When would a ram be "potent?" He's been in with them continually. 

My ewes have tails, will this affect breeding? 

Can I band their tails now in the winter? I was told by my elderly sheep shearer to do it when the ground froze. I did do it year because I was concerned about a possible pregnancy. 

We are separating the ram from the ewes today. 

Thoughts? 

Yes, I am very big newbie regarding sheep. Our ewes came to us as bottle lambs. The idea of expanding our sheep into a herd is a result of us growing away from hobby farming. Ideally we're looking for a flock to add to our income.


----------



## MDKatie

If your ewes were due Dec 28, that means they would have been bred in July. Do you think your children reported the breeding in July? Gestation is roughly 5 mos (148 days). 

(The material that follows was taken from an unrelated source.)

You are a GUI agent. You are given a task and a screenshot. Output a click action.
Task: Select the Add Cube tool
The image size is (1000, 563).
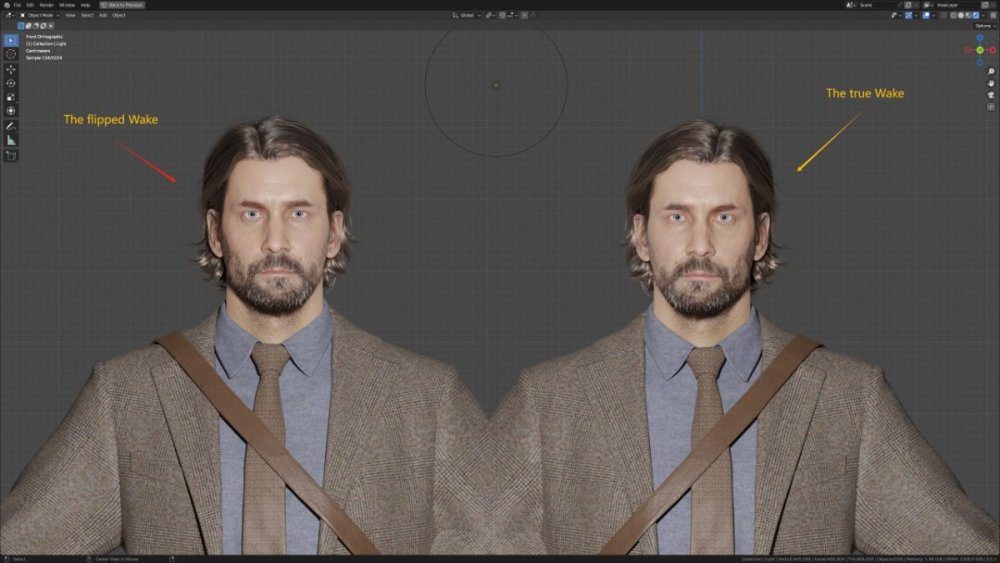pos(11,155)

Do not band tails of 2 year old sheep. To do so would be horribly inhumane. Tail banding needs to be done when they are very young lambs. 

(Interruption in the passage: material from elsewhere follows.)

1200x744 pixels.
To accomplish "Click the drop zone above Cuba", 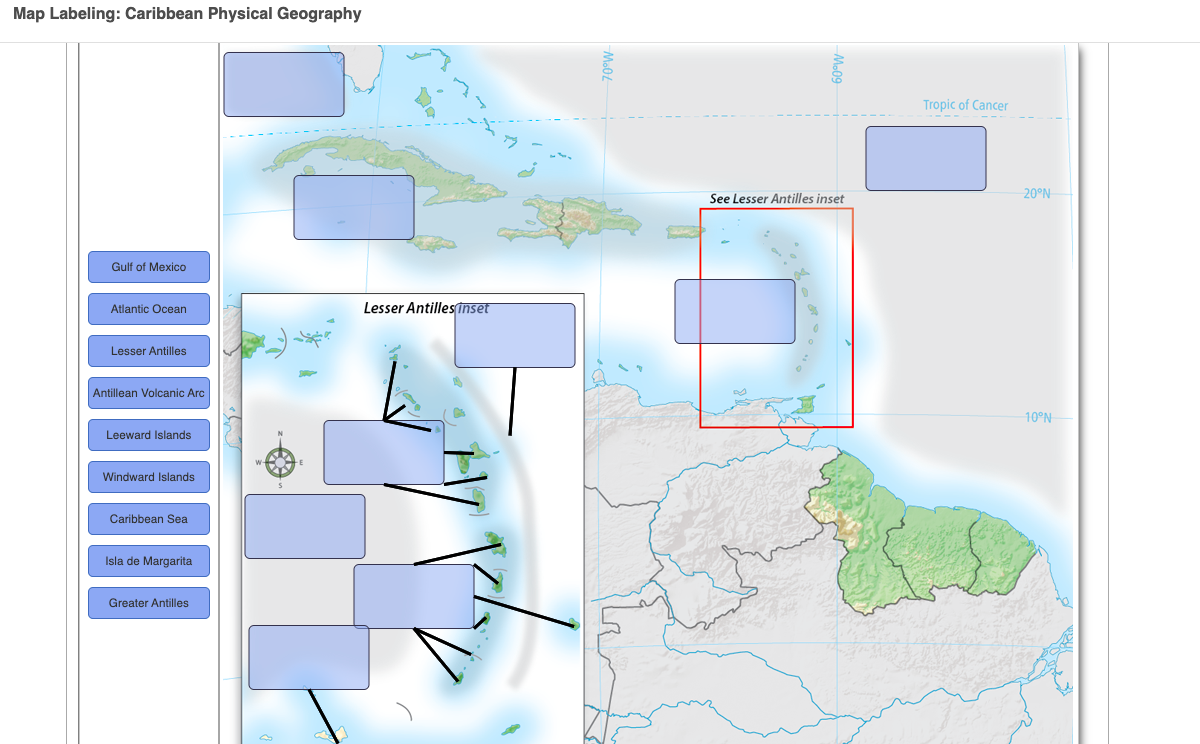I will pos(283,85).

Rams are generally capable of breeding around 6 mos of age or so, but they can breed earlier than that too. 

Tails shouldn't affect breeding, although if your sheep are a wooled breed and not a hair breed, it could make it more difficult. 

The only way to know if they're bred is to use a preg checker or send a blood test in to a company like Biotracking.

I would recommend getting a book on sheep care, like Storeys Guide to Raising Sheep.


----------



## KatCalico

Will kea e their tales alone. I didn't know to do it when they were little. I couldn't bring myself to do it now. They will have their tails always. 

I think one of my ewes is pg. The kids told me about it mid October. The ewe in question was a triplet. She's much larger around than my other ewe. 
The adjusted date is mid March. 

How much before do I need to think about separating her from the other ewe? My ram went into his own pen today.


----------



## Maura

I never docked tails. The tails help to keep the udder warm, I&#8217;m told. Cutting tails is really to make shearing faster, not for any medical benefit.


----------



## Rectifier

What breed are the ewes, they may not have been cycling in July if they are of a standard wool breed. However if they are not cycling the ram will not mount.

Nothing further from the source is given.